The Traveling Postcards Initiative
I’ve been burned out lately.
Not normal work fatigue. Not “need to catch up on sleep this weekend” or “just hang in there until winter break” tiredness.
A deep, bone-settling work burnout.
Why? Suffice to say it is difficult to prevent and educate in a wider system that sometimes seems hellbent on erasure and misinformation (I work in gender-based violence prevention in the US, need I really explain more?)
As I write this, I have just wrapped up a conference. An amazing conference. An informative conference. But even that didn’t quite go as planned. I suppose I have just been waiting for one restful weekend to “cure” my fatigue, one motivating conference to shake off all my self-doubt and discouragement, one holiday to get totally revamped - even though I know that’s not how mental health works.
But I did have an experience at one workshop that I absolutely needed to write about. My eyes are achey with sleepy, I need to catch a cab to catch a plane to commute to work tomorrow and on and on, but I want to share this because I have the feeling someone else out there might need to hear it too.
The breakout session I chose today was a Traveling Postcards workshop hosted by Caroline Lovell, Founder of the Women’s Wisdom Initiative. It was described in the program as “a therapeutic, healing arts workshop that gives voice and comfort to survivors of gender violence and their allies.” I chose this workshop for two reasons. First, I have been hearing more and more from survivors that they wish they had a way to help others not feel alone, because in their trauma that felt so deeply lonely. Secondly, I desperately needed a switch from left brain to right brain activities.
Our small session immediately felt welcoming, with art supplies of all sorts laid out on a long table. Caroline encouraged us to leave our bags to the side, simultaneously a practical and symbolic action. After discussing ground rules and learning more about WWI, each participant was asked to share their feelings about a randomly drawn prompt card.
Mine was power. Not totally resonating with me lately.
“Well,” I stammered. “I’ve been struggling with a lot of things lately. I guess just continuing to show up every day in light of those struggles is a small act of power.”
We moved on to the fun stuff aka glue! stickers! paint! The goal was simple: we were creating a message, a physical reminder, a tactile piece of art that would be, eventually, given to a survivor of gender-based violence. The idea was not to “cheer someone up” - it was to share a human connection. We would never meet the recipients. We would never know who they were. But we would create art for them.
The process of card-making can be therapeutic for both the recipient and the creator. The cards are purposely very tactile - we were supplied plenty of ribbon, textured paper, even thread - which can be very soothing for someone experiencing trauma or high anxiety to hold onto. Using common yet beautiful art supplies, without a presupposition of talent, also allows participants to process and expressed complex emotions without feeling limited by past experience of the boundaries of language.
As I played around with patterned paper and photographs, I felt myself slip ever so slightly into the blissful release of intense concentration that comes from a good hobby. It was the first time in days my mind had been quiet.
I found a black and white photograph of a girl. I wanted her to have a crown. I wanted her to radiate. I wanted her to know that she was stronger than whatever she was feeling at that moment. I put a hint of sunlight in her eye so she would always have a fire.
On the back I wrote, “You will always hold the power and the beauty of the sun.”

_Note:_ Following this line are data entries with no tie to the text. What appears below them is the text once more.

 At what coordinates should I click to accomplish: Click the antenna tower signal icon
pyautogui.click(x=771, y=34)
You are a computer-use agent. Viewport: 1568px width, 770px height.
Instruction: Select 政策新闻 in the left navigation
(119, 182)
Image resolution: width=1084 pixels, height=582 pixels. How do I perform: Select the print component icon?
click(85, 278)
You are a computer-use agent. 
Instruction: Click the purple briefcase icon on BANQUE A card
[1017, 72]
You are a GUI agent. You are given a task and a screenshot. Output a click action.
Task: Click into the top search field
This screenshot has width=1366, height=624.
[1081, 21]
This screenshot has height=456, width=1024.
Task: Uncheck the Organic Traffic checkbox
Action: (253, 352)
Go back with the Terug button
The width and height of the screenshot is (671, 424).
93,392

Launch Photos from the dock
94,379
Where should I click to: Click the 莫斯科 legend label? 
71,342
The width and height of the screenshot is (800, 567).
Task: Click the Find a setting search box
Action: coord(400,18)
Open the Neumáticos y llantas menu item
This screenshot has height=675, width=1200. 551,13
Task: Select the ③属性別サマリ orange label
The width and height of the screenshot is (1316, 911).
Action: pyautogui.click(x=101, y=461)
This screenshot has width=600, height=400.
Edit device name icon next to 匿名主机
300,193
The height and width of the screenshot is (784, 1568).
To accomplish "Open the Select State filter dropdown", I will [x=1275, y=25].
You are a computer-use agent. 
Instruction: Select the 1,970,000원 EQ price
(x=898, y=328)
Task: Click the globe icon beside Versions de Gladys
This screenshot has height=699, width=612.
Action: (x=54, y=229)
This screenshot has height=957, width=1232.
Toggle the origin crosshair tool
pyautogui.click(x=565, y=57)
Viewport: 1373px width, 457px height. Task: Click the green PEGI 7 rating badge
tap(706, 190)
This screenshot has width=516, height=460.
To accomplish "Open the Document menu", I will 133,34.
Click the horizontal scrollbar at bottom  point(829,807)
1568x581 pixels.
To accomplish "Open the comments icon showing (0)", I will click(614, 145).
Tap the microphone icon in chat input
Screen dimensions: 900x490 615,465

I was snapped out of watercolor reverie when we were asked to share our pieces with the group, and describe what message we were trying to send. My fellow crafters spoke of love, of nature, of dark times that would eventually turn to peace.
I hate sharing. I become a shy 8-year-old again.
I hold up my postcard, read the quote I had written.
“I guess I liked the idea of reminding someone that there is always a reservoir of strength there, even if they can’t see it or can’t feel it. Like the sun on a cloudy day.” Sheepishly I put it down and looked at the table.
Caroline asked me to hold up my postcard one more time, and I reluctantly complied.
“Can’t you see how you - how all of you - have created self-portraits here today?”
I almost immediately teared up. Around me, women had indeed created palates of texture and color and word that reflected something deep within them. If I had created this image of power, I, too, must be powerful. Maybe my burn-out wasn’t entirely an issue of resource-depletion - maybe it was an issue of reflecting my own strength and love back to myself.
As the session ended, we ceremonially tucked our postcards into protective plastic sleeves and into a bag. They would be delivered through partnerships with local crisis centers, hospitals, and domestic and sexual violence shelters. We would not see them again, but someone out there would be getting a piece of us that would hopefully help them start healing.
I don’t have a tidy conclusion for this post. I’m still tired. This semester still feels like it has lasted two years. And I’m a tad bit grumpy. But I don’t know - I keep reflecting on how good it felt to create something beautiful and let it go.